◆ READING PASSAGE
=== Begin Enclosure ===

It is unfair to penalize all of these samples due to one token mismatch or 2-3 tokens being generated additionally in such cases. I have explicitly labeled #Incorrect for 3-4 samples that are clearly erroneous.

However, this approach is solely meant to show that instruction tuning a model improves performance. At this scale, it is not feasible to manually verify every sample. Thus we believe this generalized evaluation script handles these gray areas fairly without penalizing the model to a greater extent.

@kevinscaria Thank you very much for your patient explanation,I conducted the experiment again and fixed some bugs. The experimental results were at 0.898, which is basically similar to yours. Especially, I have read articles in recent years regarding the issue of ==, and their standards are completely consistent, such as Grace and GPT_emb mentioned in the paper

kevinscaria commented 1 year ago

Happy to help. Cheers. Best, KJS

twotwoiscute commented 1 year ago

@Lurkhunter, Hi, I am trying to run inference of task ATE using model from huggingface peovided by author.

Issue:

Can't not get the same F1 score as paper claimed , In paper the performance of ATE is :

               Lapt14   Rest14
InstructABSA2  92.30    92.10

however, I can't not reproduce the result for both Lapt14 and Rest14

What I have done

For Rest14, I try two models:

For Laptop14, I try two models as well,

The data I process :

dataset_test = load_dataset("Yaxin/SemEval2014Task4Raw", cache_dir="./Dataset", split="test")
id_te_df = huggingface2df(dataset_test, config.category)

And it's worth knowing that I extract the laptop and restaurant data uisng the key domain in dataset_test, huggingface2df is the function I convert dataset to pandas format.

=== End Enclosure ===

◆ RECORDED DATA
=== Begin Enclosure ===

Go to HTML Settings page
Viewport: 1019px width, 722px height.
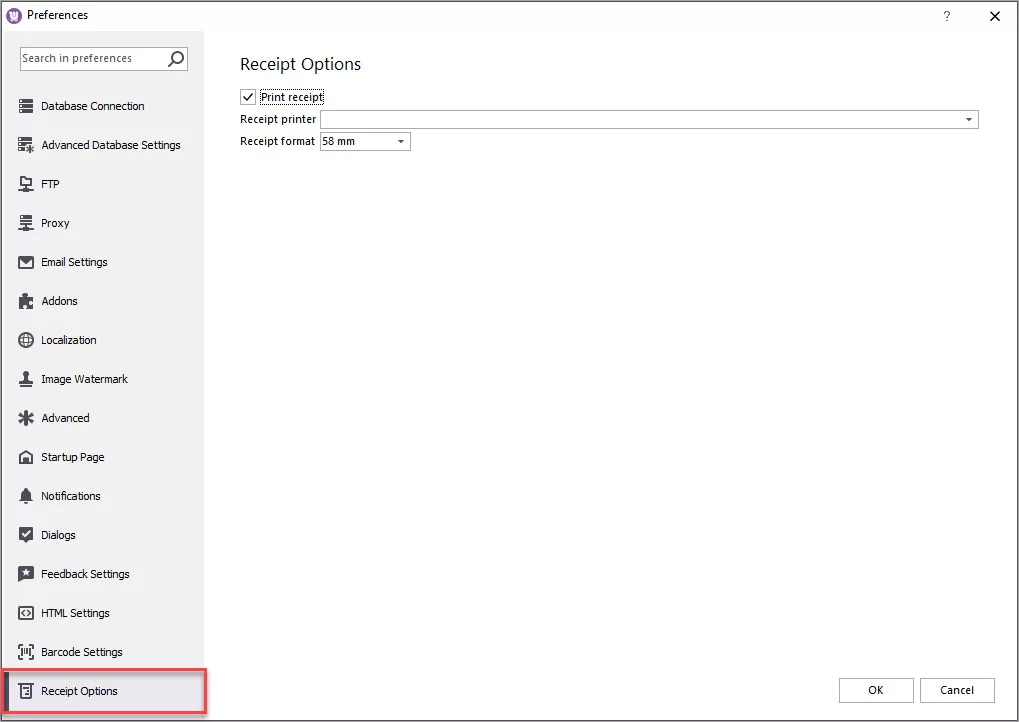[75, 613]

=== End Enclosure ===

◆ EXERCISE SET
#1 In the thread about reproducing InstructABSA scores, what result did the rerun experiment reach after the bugs were fixed?
#2 Please continue the thread about reproducing InstructABSA scores, starting after its last sentence.

◆ RESPONSES BY ITEM NUMBER
#1 0.898

#2
Lurkhunter commented 1 year ago

your results makes sense because of his partial mathcing standard @twotwoiscute

twotwoiscute commented 1 year ago

your results makes sense because of his partial mathcing standard @twotwoiscute

@Lurkhunter Sorry, I do not quite understand what "partial mathcing" mean? Can you please explain what it mean? So how should I do to reproduce the result it had on paper?

Lurkhunter commented 1 year ago

sorry, "partial matching"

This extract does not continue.